Something that not many people know about me now is that I was a fat kid. Pictures suggest I started gaining weight around the time I was eight, shortly after my dad got out of prison, kidnapped my brothers and myself, and brought us to a domestic violence shelter, leaving my Mom. As I write that, it becomes pretty apparent that perhaps this contributed to my weight gain, food was the only comforting and familiar part of my life at that time.
I was in 3rd grade. It was the last day of school in third grade that my dad first commented on my weight. I remember that day because we got McDonalds and orange Hi-C on the last day. I was very worried I’d miss it, because I had a dental appointment that morning. I remember that we were driving to the school, and I was probably rattling on about the happy meal I might miss, as an eight-year-old does. I remember him speaking sharply and suddenly, meanly, “You don’t need that. You’re the third grader I know that looks like you’re pregnant.”
I remember my eyes welling with tears, that tightening in my throat as I fought not to make a sound. Crying would only make him madder. I remember looking at my belly, seeing the road pass by under my feet. The truck’s floorboard on the passenger side had rusted out, so you had to be careful not to drop anything down there, and as a kid, it was pretty cool to watch the road, so I didn’t mind. I remember looking at my belly, wondering what he saw that I didn’t see. I didn’t look pregnant to me, did I? He dropped me off just after, and I lined up for the assembly. I remember looking at other little girls, at their bodies and thinking, well if only I had a body like hers, with my face, then I’d be pretty. I always did like my face at least.
In fourth grade I started getting teased about my weight, at home just as much as school. My dad taught my borther phrases- “Fatty fatty two by four, couldn’t fit through the kitchen door!” and “Hey hey hey… here comes fat albert.” The more simplistic options- fatty, fat cow, eat the whole house why don’t you. I’d go to school and stand in a corner and cry during every recess. Eventually I started to pretend I liked to stand there by myself, that I was in that corner intentionally, that I didn’t want to be with the other kids, who care’s if they didn’t want to be with me?

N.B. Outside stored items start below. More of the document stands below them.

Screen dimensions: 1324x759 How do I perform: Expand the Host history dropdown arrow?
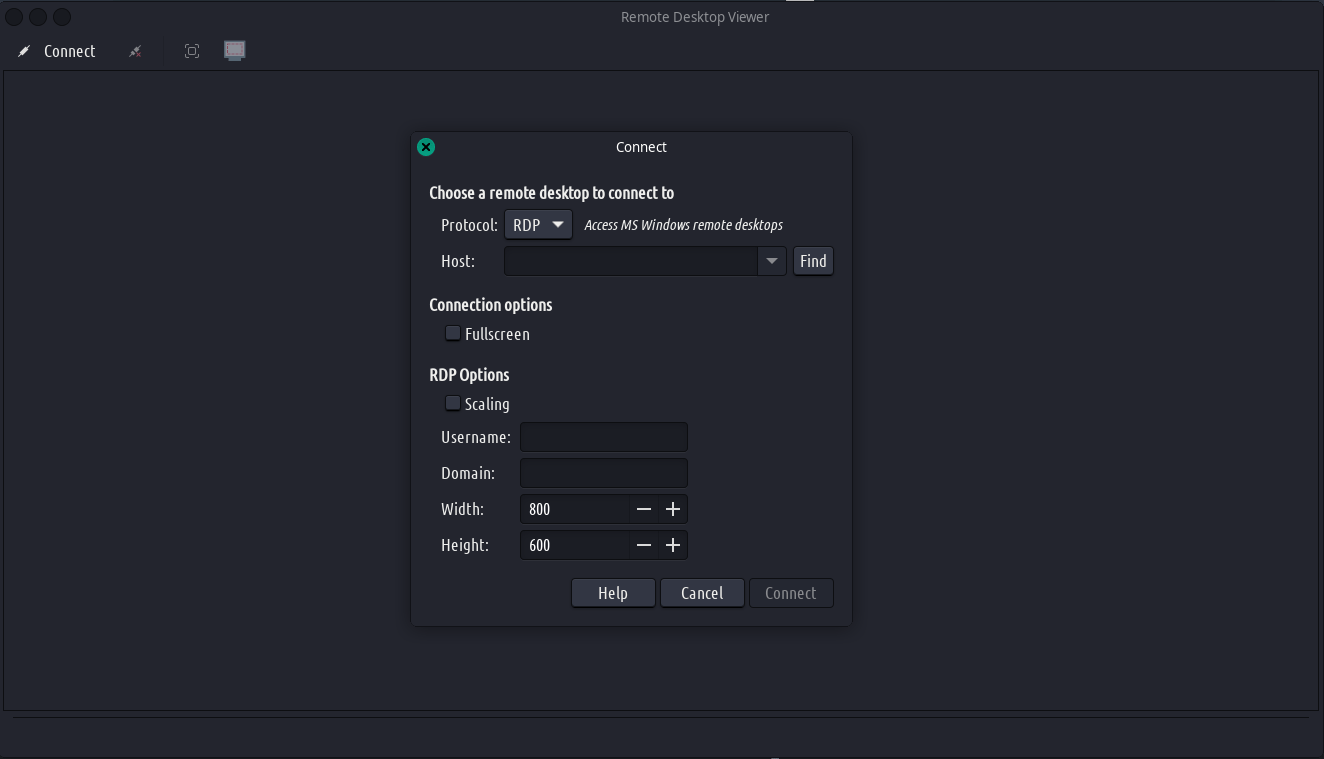771,261
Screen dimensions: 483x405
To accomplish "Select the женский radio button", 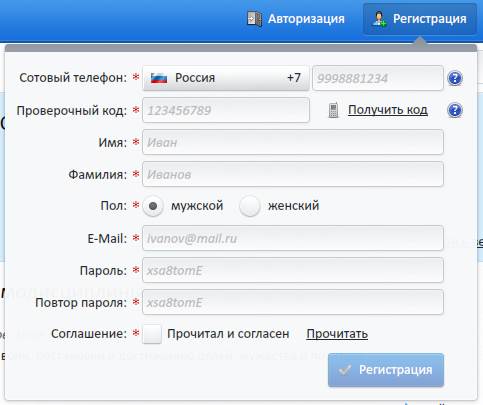I will pos(249,206).
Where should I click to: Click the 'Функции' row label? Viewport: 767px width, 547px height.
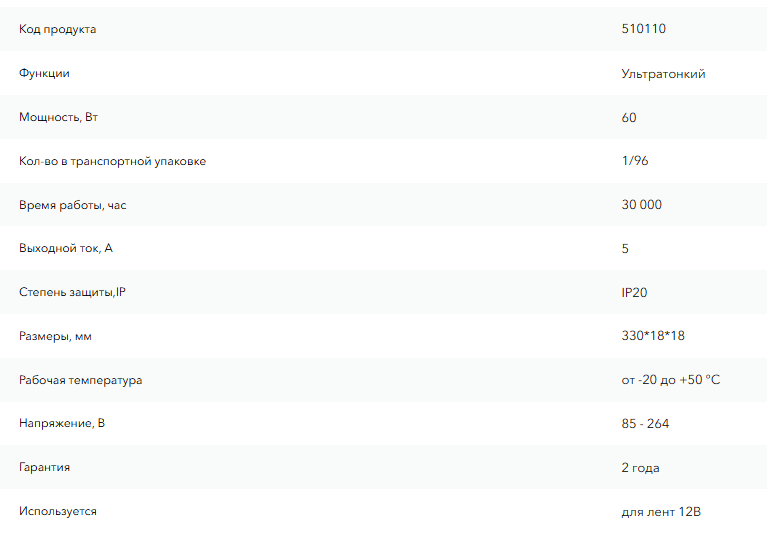[44, 73]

For fifth grade, we’d moved to mid-Wisconsin. I remember liking it there. Making friends for the first time. Learning to love to read. Writing my first research paper. I was still fat, but I didn’t think about it near as much for a little while. But all good things must come to an end, and at the end of 6th grade, we moved back to northern Wisconsin, the border of upper Michigan.

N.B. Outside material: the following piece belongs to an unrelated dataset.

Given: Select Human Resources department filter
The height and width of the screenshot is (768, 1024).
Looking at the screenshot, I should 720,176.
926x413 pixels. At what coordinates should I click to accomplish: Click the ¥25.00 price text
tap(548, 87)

I will never forget the day it happened. In every man who has ever touched me and left, I hear those words loud and clear, no one will ever love you. We were in the middle of moving, in the summer. I had very long hair, past my waist. During the moving and the sweating, my hair had developed a gigantic knot. So big that we couldn’t get it out. My dad brought me to the local hair shop and they were able to get it out, though I did lose several inches of hair.
He had been waiting for me to get done outside in the car. I was feeling good about my haircut, in just a few weeks we’d be starting at a new school. I had picked my first day outfit already, and now my hair looked good. I was just shy of 12 years old, and these things mattered.
I got in the car, a burgundy 1967 buick riviera. He didn’t start it. He just stayed there. I looked at him. He was staring ahead. His head dropped down. He said to me, “Keva, if you don’t do something about your weight, no man is ever going to love you. You’ll have to settle for the first man willing to touch you.”
What does one say to that? I certainly believed it. I knew he believed it, it was hard for him to love me because I was fat. The words echoed through the silence in that car until the car roared alive and we began the drive home. I remember looking at myself, watching myself cry in the passenger mirror, the double chin that formed as I looked down to hide my tears. I couldn’t say anything, and those words have impacted nearly everything I have done since.